Since Rust 1.26, pattern matching can be done on slices. You can use that as long as you don't have huge indices and your indices are known at compile-time.

fn change(a: &mut i32, b: &mut i32) {
    let c = *a;
    *a = *b;
    *b = c;
}

fn main() {
    let mut arr = [5, 6, 7, 8];
    {
        let [ref mut a, _, ref mut b, ..] = arr;
        change(a, b);
    }
    assert_eq!(arr, [7, 6, 5, 8]);
}

You can solve this with split_at_mut():

let mut v = vec![1, 2, 3];
let (a, b) = v.split_at_mut(1);   // Returns (&mut [1], &mut [2, 3])
change(&mut a[0], &mut b[0]); 

There are uncountably many safe things to do that the compiler unfortunately does not recognize yet. split_at_mut() is just like that, a safe abstraction implemented with an unsafe block internally.

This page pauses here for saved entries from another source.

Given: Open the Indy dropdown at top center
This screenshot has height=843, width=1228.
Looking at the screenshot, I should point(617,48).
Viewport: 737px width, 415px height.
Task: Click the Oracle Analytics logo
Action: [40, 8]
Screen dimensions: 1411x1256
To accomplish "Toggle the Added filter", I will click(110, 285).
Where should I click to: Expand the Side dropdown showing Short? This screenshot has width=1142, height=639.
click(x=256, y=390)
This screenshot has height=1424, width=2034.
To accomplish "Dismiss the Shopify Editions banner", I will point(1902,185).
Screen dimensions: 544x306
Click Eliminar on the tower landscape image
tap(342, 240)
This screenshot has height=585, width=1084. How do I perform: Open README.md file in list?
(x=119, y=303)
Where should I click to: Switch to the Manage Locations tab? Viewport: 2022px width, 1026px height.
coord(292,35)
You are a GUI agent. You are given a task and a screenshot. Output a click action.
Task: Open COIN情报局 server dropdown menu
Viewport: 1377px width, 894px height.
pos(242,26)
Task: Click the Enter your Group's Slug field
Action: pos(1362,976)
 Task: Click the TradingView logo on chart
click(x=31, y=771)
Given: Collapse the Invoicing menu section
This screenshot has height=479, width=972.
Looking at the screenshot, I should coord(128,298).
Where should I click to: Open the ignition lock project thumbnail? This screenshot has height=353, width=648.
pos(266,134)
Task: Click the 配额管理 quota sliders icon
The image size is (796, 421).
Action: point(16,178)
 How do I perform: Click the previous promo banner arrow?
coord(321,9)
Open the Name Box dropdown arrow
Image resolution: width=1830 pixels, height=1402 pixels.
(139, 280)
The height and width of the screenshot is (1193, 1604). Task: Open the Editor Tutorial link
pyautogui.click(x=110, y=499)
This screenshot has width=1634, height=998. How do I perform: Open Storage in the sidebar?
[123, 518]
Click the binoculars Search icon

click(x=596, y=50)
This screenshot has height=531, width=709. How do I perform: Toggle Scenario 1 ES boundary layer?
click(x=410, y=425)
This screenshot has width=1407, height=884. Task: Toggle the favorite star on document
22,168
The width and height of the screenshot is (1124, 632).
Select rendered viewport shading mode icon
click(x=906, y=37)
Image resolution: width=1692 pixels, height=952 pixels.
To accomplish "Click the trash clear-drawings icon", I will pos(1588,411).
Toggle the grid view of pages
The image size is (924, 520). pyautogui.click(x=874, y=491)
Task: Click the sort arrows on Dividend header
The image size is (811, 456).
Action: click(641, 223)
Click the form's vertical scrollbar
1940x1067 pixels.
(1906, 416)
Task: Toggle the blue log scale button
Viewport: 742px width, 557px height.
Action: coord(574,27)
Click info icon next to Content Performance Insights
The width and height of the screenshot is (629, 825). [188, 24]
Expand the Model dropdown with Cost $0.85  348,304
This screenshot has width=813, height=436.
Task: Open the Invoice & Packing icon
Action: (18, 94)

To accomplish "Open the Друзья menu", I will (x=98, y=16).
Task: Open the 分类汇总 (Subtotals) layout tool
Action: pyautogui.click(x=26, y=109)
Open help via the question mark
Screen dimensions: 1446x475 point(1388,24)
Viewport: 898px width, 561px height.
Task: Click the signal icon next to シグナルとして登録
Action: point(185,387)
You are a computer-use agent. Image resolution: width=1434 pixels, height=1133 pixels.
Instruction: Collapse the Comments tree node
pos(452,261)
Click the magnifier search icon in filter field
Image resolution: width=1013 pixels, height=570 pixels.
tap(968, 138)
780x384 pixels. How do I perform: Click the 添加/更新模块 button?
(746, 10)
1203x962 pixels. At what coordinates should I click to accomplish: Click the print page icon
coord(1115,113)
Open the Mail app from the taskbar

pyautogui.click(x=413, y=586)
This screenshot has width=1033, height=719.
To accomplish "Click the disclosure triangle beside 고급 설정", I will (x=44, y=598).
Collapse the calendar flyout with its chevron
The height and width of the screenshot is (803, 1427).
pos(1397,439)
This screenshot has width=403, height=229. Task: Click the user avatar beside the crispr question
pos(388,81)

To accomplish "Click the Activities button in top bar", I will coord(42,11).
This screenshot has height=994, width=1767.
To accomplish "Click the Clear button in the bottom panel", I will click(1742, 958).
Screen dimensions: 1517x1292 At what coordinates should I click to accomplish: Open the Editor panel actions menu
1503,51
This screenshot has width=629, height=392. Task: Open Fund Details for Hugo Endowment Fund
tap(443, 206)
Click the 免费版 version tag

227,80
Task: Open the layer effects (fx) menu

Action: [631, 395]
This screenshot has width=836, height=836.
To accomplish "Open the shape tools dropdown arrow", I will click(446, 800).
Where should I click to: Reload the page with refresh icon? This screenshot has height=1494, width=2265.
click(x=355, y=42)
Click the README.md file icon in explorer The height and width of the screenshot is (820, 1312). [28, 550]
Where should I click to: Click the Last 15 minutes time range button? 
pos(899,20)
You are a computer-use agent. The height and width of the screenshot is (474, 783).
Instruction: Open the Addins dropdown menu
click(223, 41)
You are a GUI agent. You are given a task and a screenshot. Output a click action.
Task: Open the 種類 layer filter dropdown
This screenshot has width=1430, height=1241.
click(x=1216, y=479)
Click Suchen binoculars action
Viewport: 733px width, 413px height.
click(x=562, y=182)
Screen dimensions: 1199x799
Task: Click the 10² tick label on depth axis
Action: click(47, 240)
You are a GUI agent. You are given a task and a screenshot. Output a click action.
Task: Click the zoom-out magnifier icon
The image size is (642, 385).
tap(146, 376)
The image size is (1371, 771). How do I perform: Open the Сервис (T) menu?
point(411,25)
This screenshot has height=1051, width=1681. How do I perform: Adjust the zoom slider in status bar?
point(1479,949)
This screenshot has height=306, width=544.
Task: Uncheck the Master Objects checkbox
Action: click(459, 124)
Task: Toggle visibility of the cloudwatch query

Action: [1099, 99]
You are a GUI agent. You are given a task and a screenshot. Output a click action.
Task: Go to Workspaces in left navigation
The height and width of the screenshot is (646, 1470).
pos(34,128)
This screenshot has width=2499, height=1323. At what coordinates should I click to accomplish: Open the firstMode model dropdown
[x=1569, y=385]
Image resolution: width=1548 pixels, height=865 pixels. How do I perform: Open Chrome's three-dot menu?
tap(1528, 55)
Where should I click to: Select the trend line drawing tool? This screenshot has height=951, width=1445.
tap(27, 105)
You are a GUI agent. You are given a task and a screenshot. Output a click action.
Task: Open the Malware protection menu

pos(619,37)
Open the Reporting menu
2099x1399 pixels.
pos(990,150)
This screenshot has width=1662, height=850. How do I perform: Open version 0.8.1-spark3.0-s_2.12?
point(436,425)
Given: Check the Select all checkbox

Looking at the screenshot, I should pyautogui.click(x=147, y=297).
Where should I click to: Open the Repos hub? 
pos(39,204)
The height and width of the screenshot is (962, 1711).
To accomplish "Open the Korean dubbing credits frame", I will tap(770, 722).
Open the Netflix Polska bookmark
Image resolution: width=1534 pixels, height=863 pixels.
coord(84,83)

We can do that too, for this problem. The following is something I use in code where I need to separate all three cases anyway (I: Index out of bounds, II: Indices equal, III: Separate indices).

enum Pair<T> {
    Both(T, T),
    One(T),
    None,
}

fn index_twice<T>(slc: &mut [T], a: usize, b: usize) -> Pair<&mut T> {
    if a == b {
        slc.get_mut(a).map_or(Pair::None, Pair::One)
    } else {
        if a >= slc.len() || b >= slc.len() {
            Pair::None
        } else {
            // safe because a, b are in bounds and distinct
            unsafe {
                let ar = &mut *(slc.get_unchecked_mut(a) as *mut _);
                let br = &mut *(slc.get_unchecked_mut(b) as *mut _);
                Pair::Both(ar, br)
            }
        }
    }
}

The borrow rules of Rust need to be checked at compilation time, that is why something like mutably borrowing a part of a Vec is a very hard problem to solve (if not impossible), and why it is not possible with Rust.

Thus, when you do something like &mut v[i], it will mutably borrow the entire vector.

Imagine I did something like

let guard = something(&mut v[i]);
do_something_else(&mut v[j]);
guard.do_job();

Here, I create an object guard that internally stores a mutable reference to v[i], and will do something with it when I call do_job().

In the meantime, I did something that changed v[j]. guard holds a mutable reference that is supposed to guarantee nothing else can modify v[i]. In this case, all is good, as long as i is different from j; if the two values are equal it is a huge violation of the borrow rules.

As the compiler cannot guarantee that i != j, it is thus forbidden.

This was a simple example, but similar cases are legions, and are why such access mutably borrows the whole container. Plus the fact that the compiler actually does not know enough about the internals of Vec to ensure that this operation is safe even if i != j.


In your precise case, you can have a look at the swap(..) method available on Vec that does the swap you are manually implementing.

On a more generic case, you'll probably need an other container. Possibilities are wrapping all the values of your Vec into a type with interior mutability, such as Cell or RefCell, or even using a completely different container, as @llogiq suggested in his answer with par-vec.